Experiences
Non-compete, confidentiality, and conflict of interest agreements

Breach of non-compete agreement by joining a competitor

The matter originated when a former executive in the Human Resources area of a leading textile retail group, after terminating his employment relationship, joined a company in the same sector in an executive position with very similar responsibilities. The core of the conflict was the alleged breach of a post-contractual non-compete agreement, designed precisely to prevent strategic knowledge and internal methodologies from being transferred to a competitor.
From the initial analysis, the risk was not limited to a hypothetical “leak of documents,” but to something more difficult to detect and, at the same time, more damaging: the cognitive use of know-how in the daily decision-making of the competitor (remuneration policies, staff organization, performance evaluation, succession plans, etc.). This point is key because, in senior management roles, competitive advantage is often transmitted through processes, criteria, and management routines.
To rigorously support the case, it was essential to demonstrate that both companies actually competed in the same market area. Our work consisted of proving, with a structured test, that there was effective competition by product type, customer profile, price level, and channels/points of sale (physical and online).
In parallel, we addressed the verification of the functional fit of the position assumed by the former executive: same hierarchical level, global scope of responsibility in HR, and real ability to implement policies and systems with a direct impact on efficiency and costs. This allowed us to conclude, with expert logic, that the acquired knowledge was directly transferable without the need for an explicit exchange of information.
In terms of risks, the report very specifically identified what type of information and capabilities were potentially compromised: salary and organizational structures, staff planning, access to people management tools and sensitive data, in addition to participation in committees and corporate plans. The technical conclusion was that the risk of transfer was high and verifiable, supported by objective factors such as functional coincidence, competitive similarity, and the immediacy of the change.
Finally, the case focused not only on “what happened” but on what effects it could produce: loss of exclusivity of internal processes, possible recruitment of trained talent, replication of remuneration policies, and impact on the competitive advantage in human capital management; and, on the competitor’s side, operational strengthening through the incorporation of know-how.

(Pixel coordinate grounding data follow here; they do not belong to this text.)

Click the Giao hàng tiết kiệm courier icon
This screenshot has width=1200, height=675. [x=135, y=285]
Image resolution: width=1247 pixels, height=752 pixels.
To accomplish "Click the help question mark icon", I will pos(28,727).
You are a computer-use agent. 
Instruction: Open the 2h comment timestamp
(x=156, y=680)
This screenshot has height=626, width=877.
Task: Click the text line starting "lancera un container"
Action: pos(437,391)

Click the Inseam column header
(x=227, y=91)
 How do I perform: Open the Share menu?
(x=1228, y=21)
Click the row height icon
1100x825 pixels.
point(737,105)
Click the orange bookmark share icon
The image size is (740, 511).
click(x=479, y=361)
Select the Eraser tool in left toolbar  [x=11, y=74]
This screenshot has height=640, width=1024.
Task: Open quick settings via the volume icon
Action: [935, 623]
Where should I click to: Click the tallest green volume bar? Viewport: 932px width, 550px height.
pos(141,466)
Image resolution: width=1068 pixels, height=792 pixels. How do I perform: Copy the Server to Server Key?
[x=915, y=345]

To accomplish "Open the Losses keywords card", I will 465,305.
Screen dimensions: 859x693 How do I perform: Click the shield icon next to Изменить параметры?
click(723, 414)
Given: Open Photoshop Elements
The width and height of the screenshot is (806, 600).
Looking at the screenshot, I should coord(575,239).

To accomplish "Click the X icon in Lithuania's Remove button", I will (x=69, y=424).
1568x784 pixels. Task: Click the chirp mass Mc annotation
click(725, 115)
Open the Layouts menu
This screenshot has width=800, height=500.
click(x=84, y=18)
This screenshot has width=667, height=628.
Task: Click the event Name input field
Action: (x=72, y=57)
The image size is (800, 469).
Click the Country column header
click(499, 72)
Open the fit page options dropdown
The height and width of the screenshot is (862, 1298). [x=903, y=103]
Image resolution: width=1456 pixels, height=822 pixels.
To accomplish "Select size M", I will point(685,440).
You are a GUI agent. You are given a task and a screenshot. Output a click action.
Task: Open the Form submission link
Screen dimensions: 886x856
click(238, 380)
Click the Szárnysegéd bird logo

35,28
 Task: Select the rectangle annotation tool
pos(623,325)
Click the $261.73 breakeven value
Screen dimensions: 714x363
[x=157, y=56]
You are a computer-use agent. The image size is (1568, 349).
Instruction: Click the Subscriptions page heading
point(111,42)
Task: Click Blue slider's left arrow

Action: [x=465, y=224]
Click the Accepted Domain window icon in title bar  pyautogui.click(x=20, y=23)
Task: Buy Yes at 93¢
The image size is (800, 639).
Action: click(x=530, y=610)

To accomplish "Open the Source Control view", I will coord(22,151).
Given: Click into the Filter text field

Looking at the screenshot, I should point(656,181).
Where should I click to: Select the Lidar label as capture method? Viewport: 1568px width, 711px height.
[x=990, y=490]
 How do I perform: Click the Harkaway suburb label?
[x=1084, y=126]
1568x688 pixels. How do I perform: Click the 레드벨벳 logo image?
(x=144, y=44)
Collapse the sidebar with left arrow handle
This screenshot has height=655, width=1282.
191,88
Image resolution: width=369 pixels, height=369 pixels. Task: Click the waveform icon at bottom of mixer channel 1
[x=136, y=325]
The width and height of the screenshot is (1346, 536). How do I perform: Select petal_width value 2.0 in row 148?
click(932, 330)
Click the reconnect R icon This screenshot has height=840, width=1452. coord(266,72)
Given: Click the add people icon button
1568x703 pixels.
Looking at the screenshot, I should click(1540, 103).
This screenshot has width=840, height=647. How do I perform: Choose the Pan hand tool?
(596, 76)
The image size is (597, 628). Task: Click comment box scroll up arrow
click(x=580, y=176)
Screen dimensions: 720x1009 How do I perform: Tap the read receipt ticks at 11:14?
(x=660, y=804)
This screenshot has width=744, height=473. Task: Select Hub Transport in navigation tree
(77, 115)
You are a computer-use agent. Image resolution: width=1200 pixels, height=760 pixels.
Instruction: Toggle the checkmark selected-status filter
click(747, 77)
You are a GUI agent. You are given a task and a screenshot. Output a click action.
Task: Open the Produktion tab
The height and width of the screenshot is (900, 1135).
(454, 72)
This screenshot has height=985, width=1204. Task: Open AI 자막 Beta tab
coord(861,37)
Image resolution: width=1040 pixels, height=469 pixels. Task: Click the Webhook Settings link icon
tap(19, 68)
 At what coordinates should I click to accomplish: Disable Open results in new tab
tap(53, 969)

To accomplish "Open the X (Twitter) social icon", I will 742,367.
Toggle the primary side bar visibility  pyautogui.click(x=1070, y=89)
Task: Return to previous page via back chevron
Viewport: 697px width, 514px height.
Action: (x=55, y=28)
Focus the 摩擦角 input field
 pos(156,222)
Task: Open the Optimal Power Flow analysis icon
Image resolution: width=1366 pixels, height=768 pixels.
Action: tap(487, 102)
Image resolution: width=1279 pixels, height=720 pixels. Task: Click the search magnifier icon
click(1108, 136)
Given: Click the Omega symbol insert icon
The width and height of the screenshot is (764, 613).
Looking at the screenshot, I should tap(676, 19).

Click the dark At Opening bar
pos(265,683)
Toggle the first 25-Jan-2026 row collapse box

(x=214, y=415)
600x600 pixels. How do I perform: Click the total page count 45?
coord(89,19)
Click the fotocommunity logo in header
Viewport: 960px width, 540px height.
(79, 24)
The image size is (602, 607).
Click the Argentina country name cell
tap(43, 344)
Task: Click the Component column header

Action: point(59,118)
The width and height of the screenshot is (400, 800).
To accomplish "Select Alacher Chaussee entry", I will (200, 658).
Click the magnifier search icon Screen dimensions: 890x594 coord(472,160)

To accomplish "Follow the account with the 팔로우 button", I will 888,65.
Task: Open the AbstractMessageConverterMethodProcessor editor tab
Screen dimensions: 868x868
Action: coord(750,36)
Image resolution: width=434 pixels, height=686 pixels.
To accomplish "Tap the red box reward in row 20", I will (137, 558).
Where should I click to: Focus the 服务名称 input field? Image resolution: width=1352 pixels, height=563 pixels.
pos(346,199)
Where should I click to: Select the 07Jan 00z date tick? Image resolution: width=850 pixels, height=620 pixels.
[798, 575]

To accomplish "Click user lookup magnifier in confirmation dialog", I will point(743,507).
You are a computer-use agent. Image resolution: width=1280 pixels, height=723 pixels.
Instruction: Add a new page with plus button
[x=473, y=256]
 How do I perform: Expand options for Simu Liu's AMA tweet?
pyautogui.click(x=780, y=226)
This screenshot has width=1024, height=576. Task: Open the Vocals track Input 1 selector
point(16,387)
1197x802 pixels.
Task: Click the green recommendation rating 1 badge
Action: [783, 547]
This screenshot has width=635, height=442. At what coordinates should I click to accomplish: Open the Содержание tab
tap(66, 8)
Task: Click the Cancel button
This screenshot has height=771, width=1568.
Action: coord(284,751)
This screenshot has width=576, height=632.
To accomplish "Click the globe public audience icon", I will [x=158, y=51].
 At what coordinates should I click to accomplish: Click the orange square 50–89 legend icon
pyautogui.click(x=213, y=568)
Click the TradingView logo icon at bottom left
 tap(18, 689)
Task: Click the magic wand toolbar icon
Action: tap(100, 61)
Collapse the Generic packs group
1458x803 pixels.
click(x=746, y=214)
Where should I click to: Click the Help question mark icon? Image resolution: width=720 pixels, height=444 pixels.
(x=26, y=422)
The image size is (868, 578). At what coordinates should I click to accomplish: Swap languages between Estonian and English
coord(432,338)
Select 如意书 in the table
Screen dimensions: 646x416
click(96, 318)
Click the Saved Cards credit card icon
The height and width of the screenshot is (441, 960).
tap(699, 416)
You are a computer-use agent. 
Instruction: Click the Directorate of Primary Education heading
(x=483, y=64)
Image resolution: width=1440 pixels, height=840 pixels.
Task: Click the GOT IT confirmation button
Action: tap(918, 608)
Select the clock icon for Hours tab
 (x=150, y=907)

Our methodology combined documentary evidence, competitive analysis, and economic valuation. First, we structured the assignment into verifiable objectives:
(i) prove effective competition between the companies,
(ii) verify the incorporation into a management position during the term of the agreement, and
(iii) economically assess the impact (loss of exclusivity, enrichment of the executive, benefits of the competitor, and transferred costs/risks).
Then we applied a clear and defensible competition test (product/customer/price/channels), avoiding intuitive conclusions and relying on comparable criteria, with an expert narrative that a judge or counterparty can follow without logical leaps.
Finally, we built a robust and prudent quantification, based on items consistent with the case approach: return associated with the agreement, penalty, internal mitigation costs, and justified estimates of benefits/savings attributable to the incorporation (when complete documentation does not exist, sectoral references and conservative assumptions are used).
The “excellent” result does not depend on grandiloquence but on converting a complex labor conflict into a demonstrable technical story: verified facts, a clear competitive framework, and a quantification that withstands replication. This decisively reinforces the negotiating and procedural position because it reduces the case to objective and measurable points, instead of impressions.
In practice, the report allowed us to articulate a claim and/or defense with three differential strengths:
(1) causal connection between the executive’s role and the real risk of know-how transfer,
(2) demonstration of effective competition between companies, and
(3) consistent economic support that organizes the impact by concepts and makes it auditable.
That combination is what makes the difference between “being right” and being able to demonstrate it with excellence.